(Records from a collection)
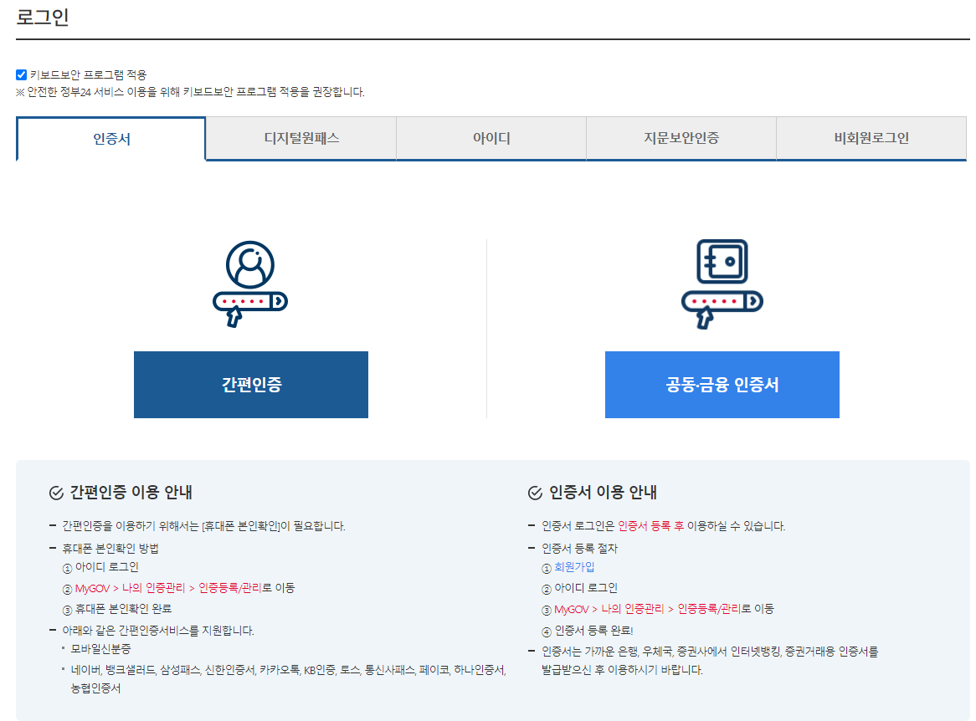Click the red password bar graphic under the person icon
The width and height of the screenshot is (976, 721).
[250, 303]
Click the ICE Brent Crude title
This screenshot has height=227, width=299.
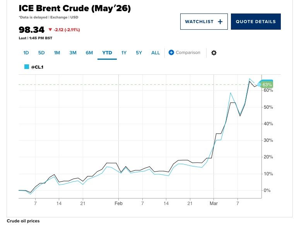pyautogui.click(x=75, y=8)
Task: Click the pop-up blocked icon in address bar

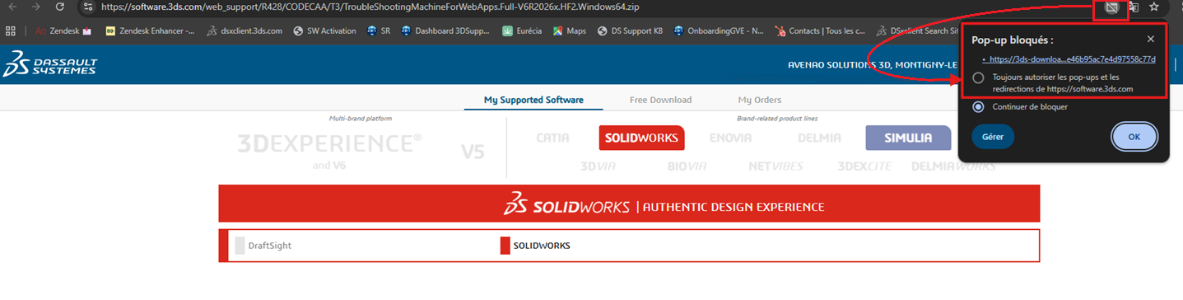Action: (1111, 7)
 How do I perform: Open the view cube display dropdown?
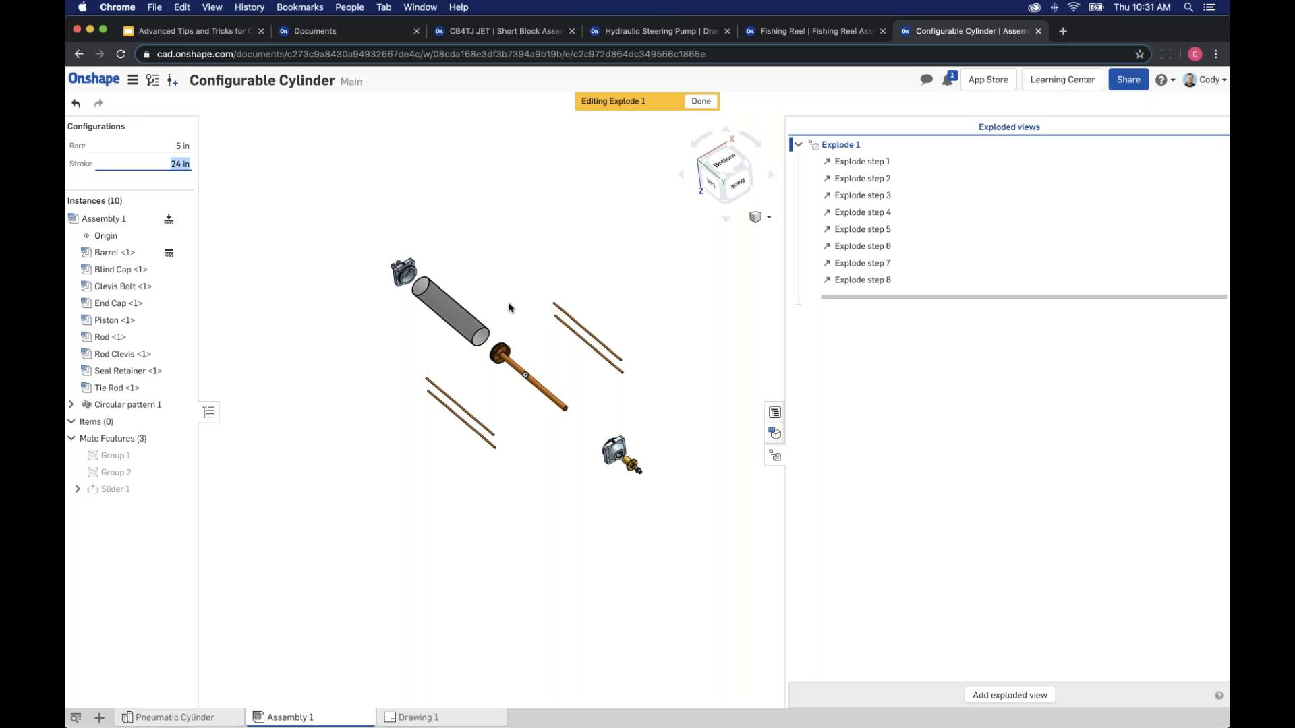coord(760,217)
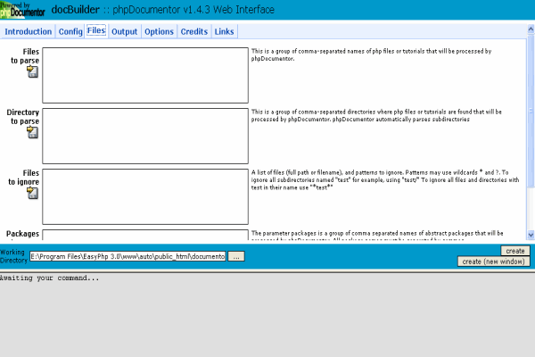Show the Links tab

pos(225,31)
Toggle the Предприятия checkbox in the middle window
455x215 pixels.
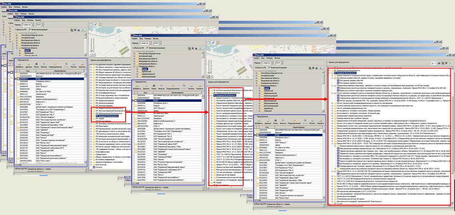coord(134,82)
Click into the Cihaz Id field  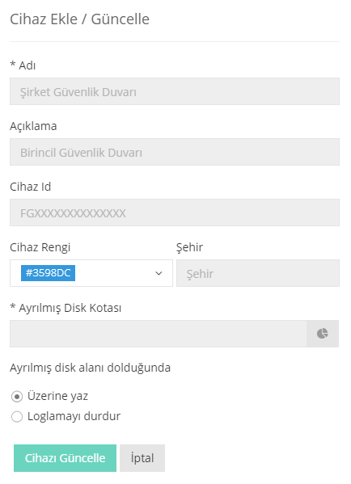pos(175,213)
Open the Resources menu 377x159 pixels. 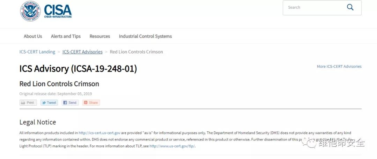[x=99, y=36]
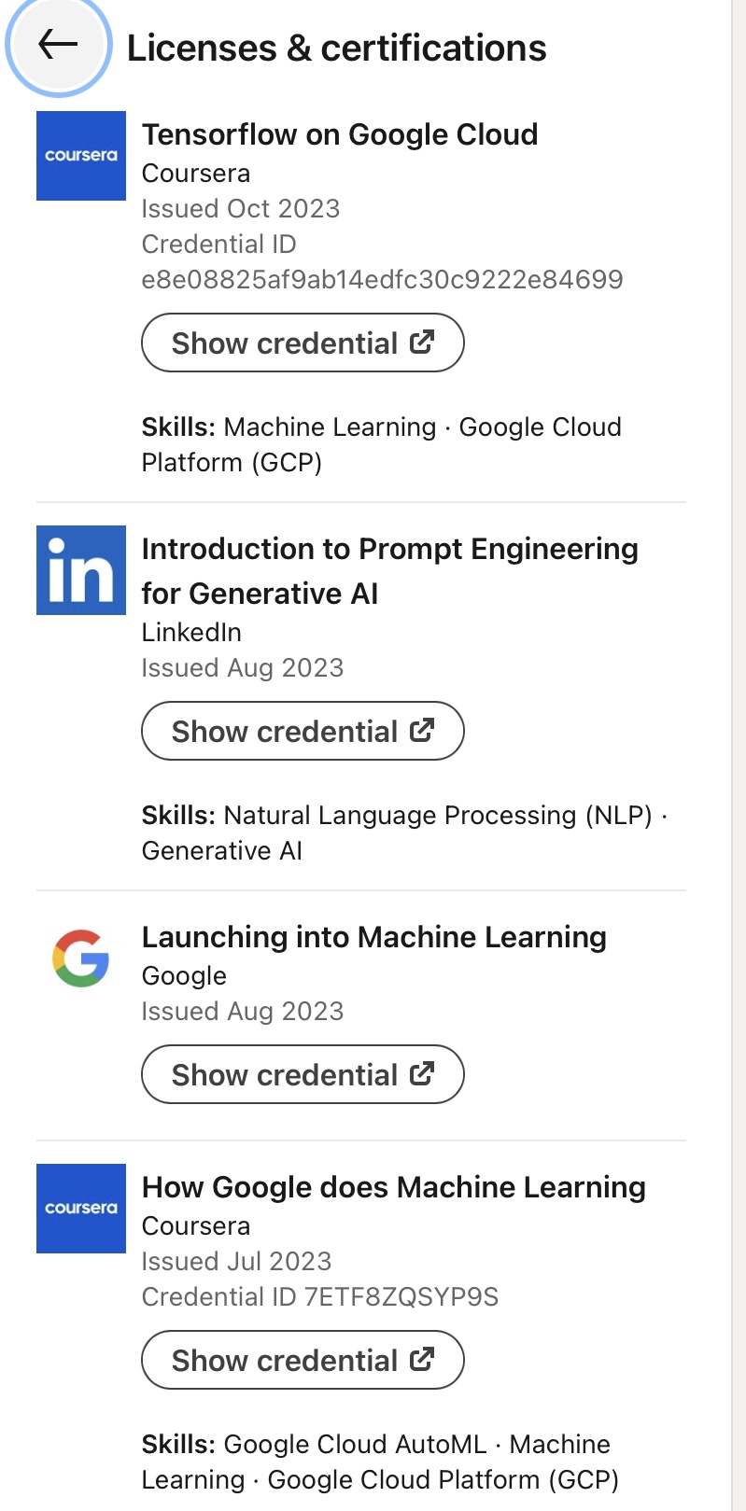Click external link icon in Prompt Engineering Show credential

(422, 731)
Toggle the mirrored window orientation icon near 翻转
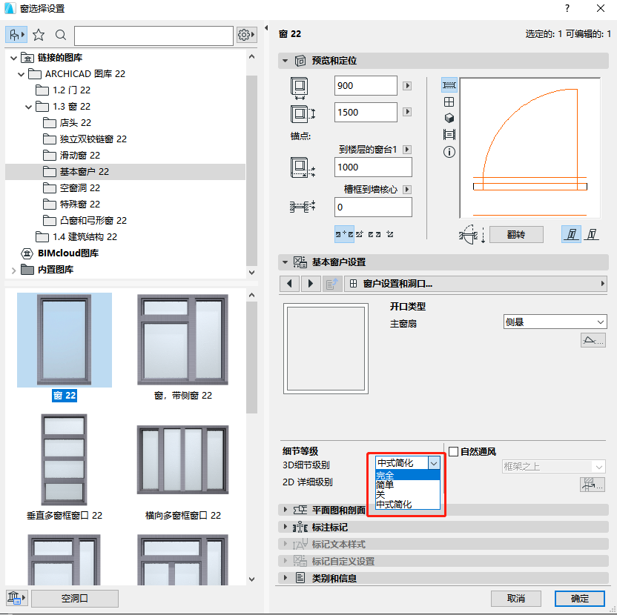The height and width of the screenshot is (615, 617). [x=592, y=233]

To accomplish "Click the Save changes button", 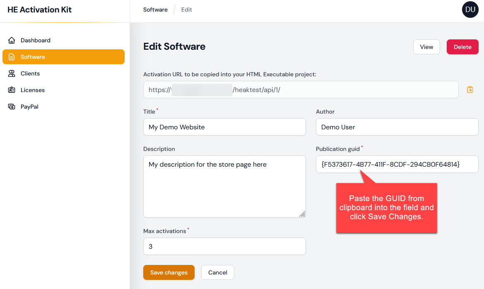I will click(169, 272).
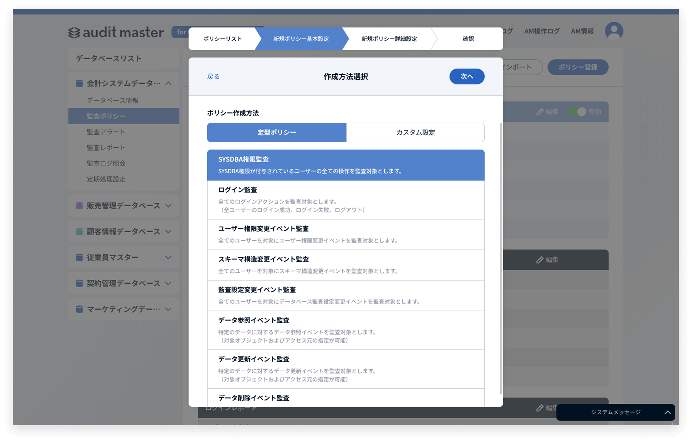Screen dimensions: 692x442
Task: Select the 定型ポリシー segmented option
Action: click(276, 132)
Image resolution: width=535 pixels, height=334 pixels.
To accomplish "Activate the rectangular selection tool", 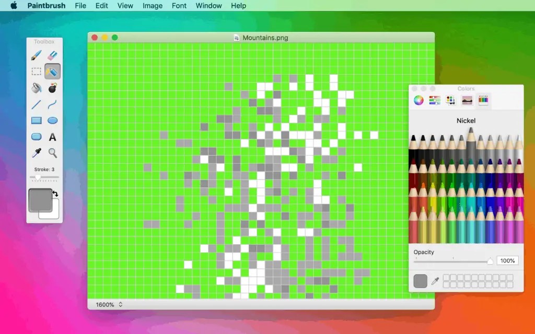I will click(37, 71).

* Request *
Repeat the items from their beginning through the line that contains "Action: (1111, 7)", and omit the pictures.

* Exercise result *
Click the red password bar graphic under the person icon
The width and height of the screenshot is (976, 721).
[250, 303]
Click the ICE Brent Crude title
This screenshot has height=227, width=299.
pyautogui.click(x=75, y=8)
Task: Click the pop-up blocked icon in address bar

Action: (1111, 7)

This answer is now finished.